◆ Passage given ◆
.....

4 ways blockchain will change supply chain forever and 4 things preventing it from doing-so
The supply chain industry isn’t known for being a first adopter – it’s still learning to use data, leverage mobile devices and take advantage of the sharing economy. This might be changing though.
- Smart contractscan automate key processes – Smart contracts are contracts that can executed automatically based on the fulfilment of certain conditions. Given the amount of complex paperwork in supply chain, there is the potential for creating smart contracts in many areas for speed, trust and security to name a few.
- Increase trust and security - Blockchain has the potential for adding trust and security to the transfer of assets in the supply chain (documents, physical assets, currency etc.) Can be hugely beneficial especially with – for example, helping SMEs with speeding up payment processes (credit checks, payment terms, shorten the order to cash cycle etc.)

.....

◆ Source material ◆
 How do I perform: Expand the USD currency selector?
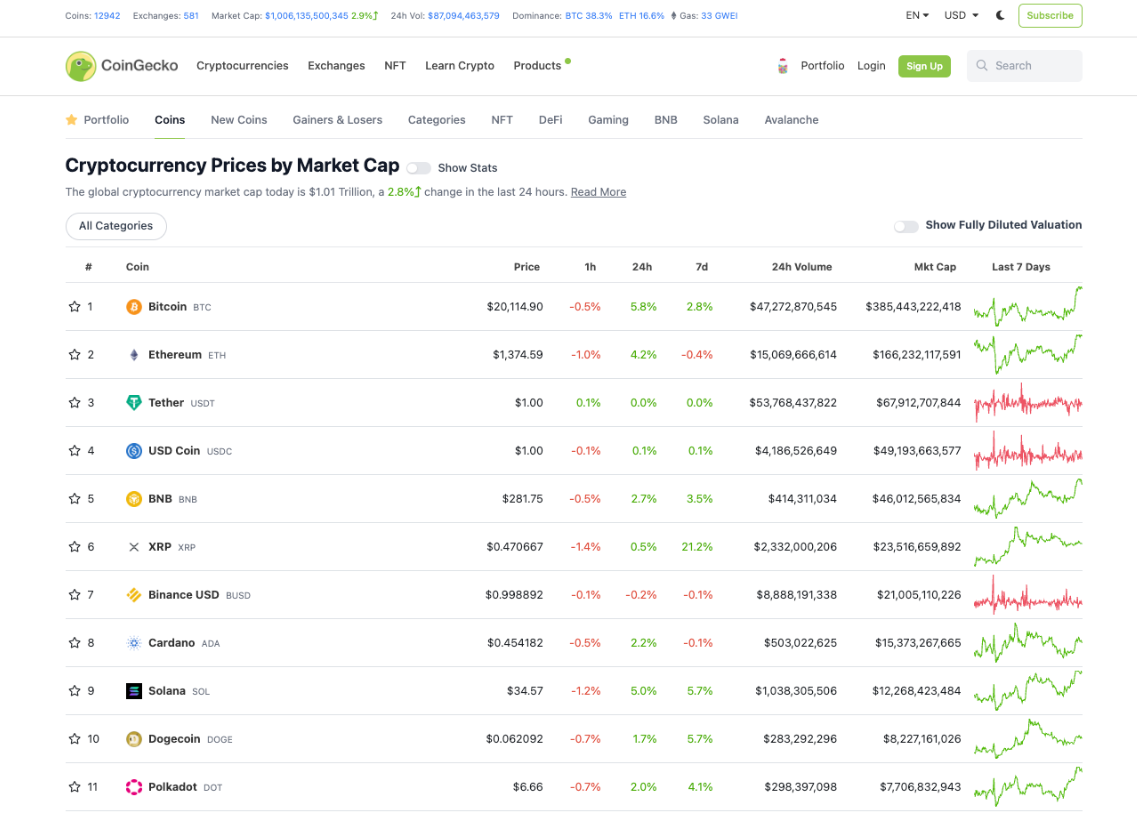point(961,16)
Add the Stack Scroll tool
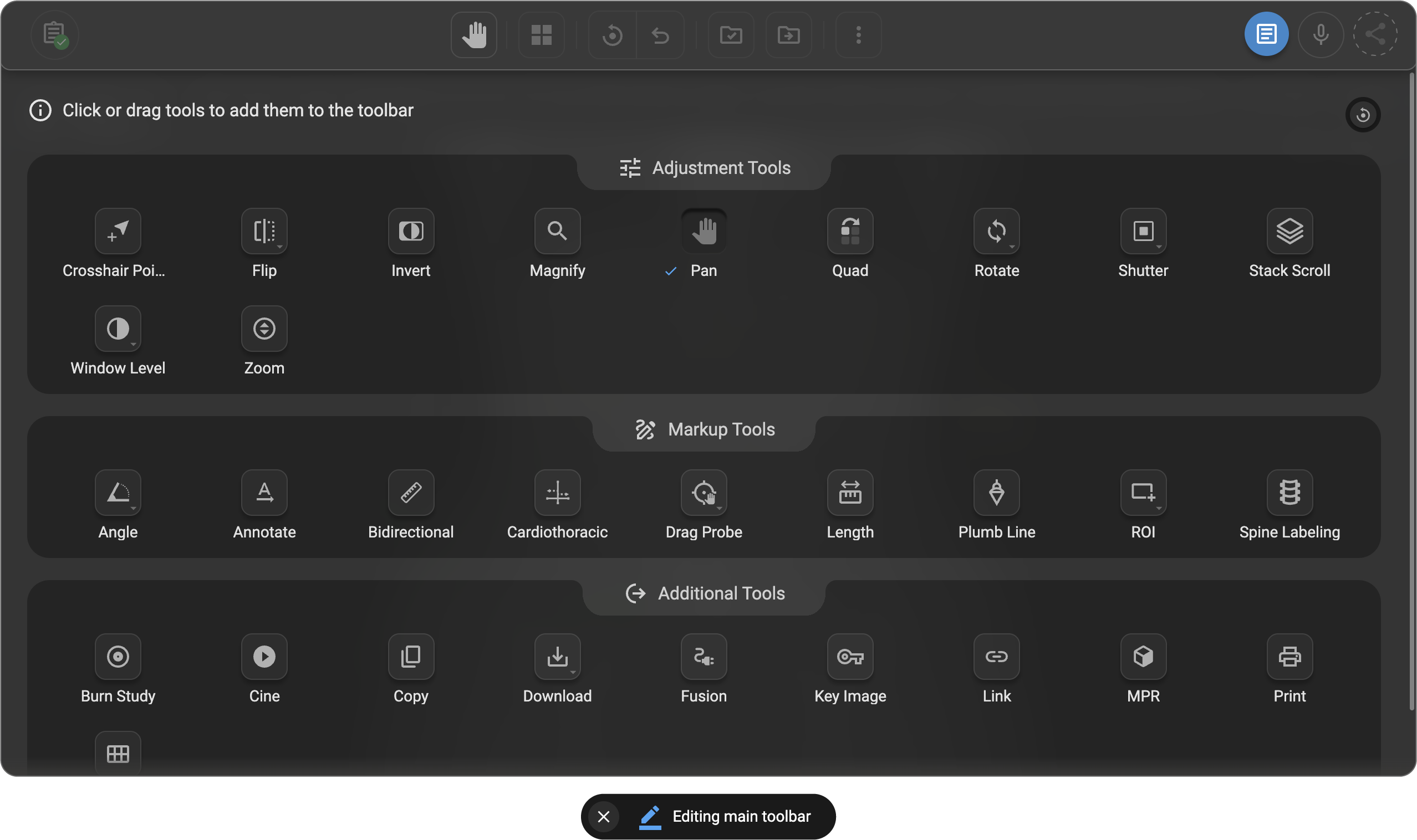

.....

◆ Directions ◆
Copy out the whole passage on blockchain and supply chains word for word, keeping its original spelling, punctuation and line breaks.

◆ Exercise response ◆
4 ways blockchain will change supply chain forever and 4 things preventing it from doing-so
The supply chain industry isn’t known for being a first adopter – it’s still learning to use data, leverage mobile devices and take advantage of the sharing economy. This might be changing though.
- Smart contractscan automate key processes – Smart contracts are contracts that can executed automatically based on the fulfilment of certain conditions. Given the amount of complex paperwork in supply chain, there is the potential for creating smart contracts in many areas for speed, trust and security to name a few.
- Increase trust and security - Blockchain has the potential for adding trust and security to the transfer of assets in the supply chain (documents, physical assets, currency etc.) Can be hugely beneficial especially with – for example, helping SMEs with speeding up payment processes (credit checks, payment terms, shorten the order to cash cycle etc.)